Home » Amish Tripathi sells rights of ‘The Immortals of Mehula’ to a Hollywood studio for $1 million

Amish Tripathi sells rights of ‘The Immortals of Mehula’ to a Hollywood studio for $1 million

First novel in the Shiva Trilogy.

By Deepak Chitnis

WASHINGTON, DC: Indian author Amish Tripathi has sold the rights to his best-selling book, “The Immortals of Mehula,” to an unspecified Hollywood film studio for a sum of $1 million.

At the Jaipur Literature Festival earlier this week, Tripathi made the revelation to the Press Trust of India, although said he was not at liberty to disclose which studio the rights have been purchased by. The rights to translate the book into a Hindi film were purchased by Karan Johar’s Dharma Productions earlier, but no movement has been made yet on a Bollywood adaptation.

“The Immortals of Mehula” is the first of a series of novels known as the Shiva Trilogy, with subsequent installments called “The Secret of the Nagas” (published in August 2011) and “The Oath of the Vayuputras” (published in February 2013).

Although Tripathi indicated that he has sold the rights to just the first book, studios are keen on producing franchises these days, and are presumably hopeful that the first film will be successful enough to warrant adaptations of the other two novels.

Tripathi’s Shiva Trilogy is the fastest selling book series of all-time in Indian publishing – it has logged over two million printed copies of all three books and made of Rs. 50 crores worth of sales. Such popularity bodes well for the success of the film adaptations.

The book series is a blend of historical, mythological, and fantasy fiction, and tells the story of the God Shiva, and his many adventures across a mystical landscape populated by all sorts of fantastical creatures, both good and evil. Fantasy has seen a resurgence over the last decade in both literature and film, due in large part to the success of “The Lord of the Rings” films, which are based off the popular series by J.R.R. Tolkien.

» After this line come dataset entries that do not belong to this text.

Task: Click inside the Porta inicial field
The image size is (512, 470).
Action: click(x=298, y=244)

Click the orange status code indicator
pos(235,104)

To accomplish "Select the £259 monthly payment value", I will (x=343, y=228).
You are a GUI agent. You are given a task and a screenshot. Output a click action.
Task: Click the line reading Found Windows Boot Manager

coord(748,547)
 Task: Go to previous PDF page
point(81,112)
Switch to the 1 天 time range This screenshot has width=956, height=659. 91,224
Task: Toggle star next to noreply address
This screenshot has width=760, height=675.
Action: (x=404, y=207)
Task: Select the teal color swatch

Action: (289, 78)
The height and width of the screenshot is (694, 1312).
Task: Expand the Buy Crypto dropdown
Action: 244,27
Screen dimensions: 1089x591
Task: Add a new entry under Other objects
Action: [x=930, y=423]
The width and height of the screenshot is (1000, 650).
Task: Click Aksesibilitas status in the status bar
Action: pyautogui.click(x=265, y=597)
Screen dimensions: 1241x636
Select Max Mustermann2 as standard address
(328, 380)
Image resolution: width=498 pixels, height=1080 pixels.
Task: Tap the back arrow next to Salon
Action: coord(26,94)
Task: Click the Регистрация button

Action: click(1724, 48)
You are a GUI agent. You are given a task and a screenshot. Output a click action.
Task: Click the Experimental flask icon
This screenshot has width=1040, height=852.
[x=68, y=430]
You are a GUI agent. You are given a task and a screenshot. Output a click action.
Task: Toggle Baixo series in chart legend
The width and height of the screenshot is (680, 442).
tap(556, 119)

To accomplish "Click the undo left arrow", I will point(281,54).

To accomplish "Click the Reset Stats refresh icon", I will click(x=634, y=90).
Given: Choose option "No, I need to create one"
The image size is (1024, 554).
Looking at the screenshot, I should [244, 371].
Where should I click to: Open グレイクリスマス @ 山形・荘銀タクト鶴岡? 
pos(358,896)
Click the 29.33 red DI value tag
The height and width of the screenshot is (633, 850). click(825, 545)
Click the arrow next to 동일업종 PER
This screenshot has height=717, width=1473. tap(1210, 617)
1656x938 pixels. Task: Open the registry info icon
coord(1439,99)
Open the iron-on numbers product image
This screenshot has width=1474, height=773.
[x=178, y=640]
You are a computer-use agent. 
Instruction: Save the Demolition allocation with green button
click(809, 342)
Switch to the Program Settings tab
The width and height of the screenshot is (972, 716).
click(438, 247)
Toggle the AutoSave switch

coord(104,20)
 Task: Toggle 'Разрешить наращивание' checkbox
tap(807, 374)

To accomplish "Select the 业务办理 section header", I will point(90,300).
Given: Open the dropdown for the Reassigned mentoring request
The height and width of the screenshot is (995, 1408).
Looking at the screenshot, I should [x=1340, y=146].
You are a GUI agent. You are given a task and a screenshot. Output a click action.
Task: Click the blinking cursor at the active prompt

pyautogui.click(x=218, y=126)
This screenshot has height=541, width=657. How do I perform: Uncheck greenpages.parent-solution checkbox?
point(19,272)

There is no word yet on when movement on the Hollywood adaptation will get started. Like its Bollywood counterpart, there is a strong chance that the rights will languish for some time as talent and financing are lined up for what will likely be an expensive film endeavor.

Tripathi, who is 39 years old and resides in Mumbai, is represented in the US by the Creative Artists Agency (CAA), which also represents stars such as Tom Cruise and George Clooney.